A habeas corpus petition is an application by which a detained individual obtains judicial review of his or her detention. While Congress has authorized the detention of aliens who have been ordered removed from the United States, see 8 U.S.C. § 1231, there are limits to that authority. Indefinite civil detention of any individual, regardless of their citizenship status, may raise serious constitutional issues concerning the liberty protected by the Due Process Clause of the United States Constitution. Zadvydas v. Davis, 533 U.S. 678, 679 (2001). Lack of cooperation from the destination country or bureaucratic obstacles are just some of the reasons why removal may be significantly delayed. For example, government instability in Somalia has resulted in the detention of Somalian aliens in the United States for many months beyond the date of their removal order. See Ali v. Ashcroft, 346 F.3d 873 (9th Cir. 2003); Jabir v. Ashcroft, No. Civ.A. 03-2480, 2004 WL 60318 (E.D. La. Jan. 8, 2004).
The Supreme Court addressed this "indefinite detention"; problem in Zadvydas v. Davis, and rendered a decision that now governs courts' review of petitions for writs of habeas corpus where an alien has been ordered removed but the government has been unable to effectuate the alien's removal during the statutory 90-day "removal period";, after final order of removal was entered. Id. at 682 (citing 8 U.S.C. § 1231). In Zadvydas, the Supreme Court established that once a final order of removal is entered, six months is a reasonable period to detain the alien while the government endeavors to effect removal. Id. at 701. Although the expiration of this presumptively reasonable period of time does not necessitate the immediate release of the alien, the court may order supervised release if the alien can show "there is good reason to believe that there is no significant likelihood of removal in the reasonably foreseeable future."; Id.

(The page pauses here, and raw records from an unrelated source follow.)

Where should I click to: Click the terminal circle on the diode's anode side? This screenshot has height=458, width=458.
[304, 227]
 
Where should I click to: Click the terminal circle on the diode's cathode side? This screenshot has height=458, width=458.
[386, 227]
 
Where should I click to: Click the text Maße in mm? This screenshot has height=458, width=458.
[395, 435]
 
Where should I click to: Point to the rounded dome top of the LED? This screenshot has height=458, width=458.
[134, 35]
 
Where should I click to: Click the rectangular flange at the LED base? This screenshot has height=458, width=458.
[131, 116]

If the alien makes this showing, "the Government must respond with evidence sufficient to rebut that showing."; Id. The Court explained that, "for detention to remain reasonable, as the period of prior post-detention removal confinement grows, what counts as the 'reasonably foreseeable future' conversely would have to shrink."; Id.
An alien detained longer than six months after a final order of removal may file a petition for a writ of habeas corpus. Id. These petitions should follow the format required by the federal court, and Memoranda of Law should make certain important arguments. The following are some mechanical steps that will improve the likelihood of success of this type of petition:
- Petition For Writ Of Habeas Corpus Must Identify All Necessary Respondents
The warden or director of the facility where the detainee is currently being held must be identified as a respondent to the petition. Other necessary respondents to the petition are the detainee, the Secretary of the United States Department of Homeland Security, and the District Director of the Immigration and Customs Enforcement ("ICE";) District in which the detention center is located.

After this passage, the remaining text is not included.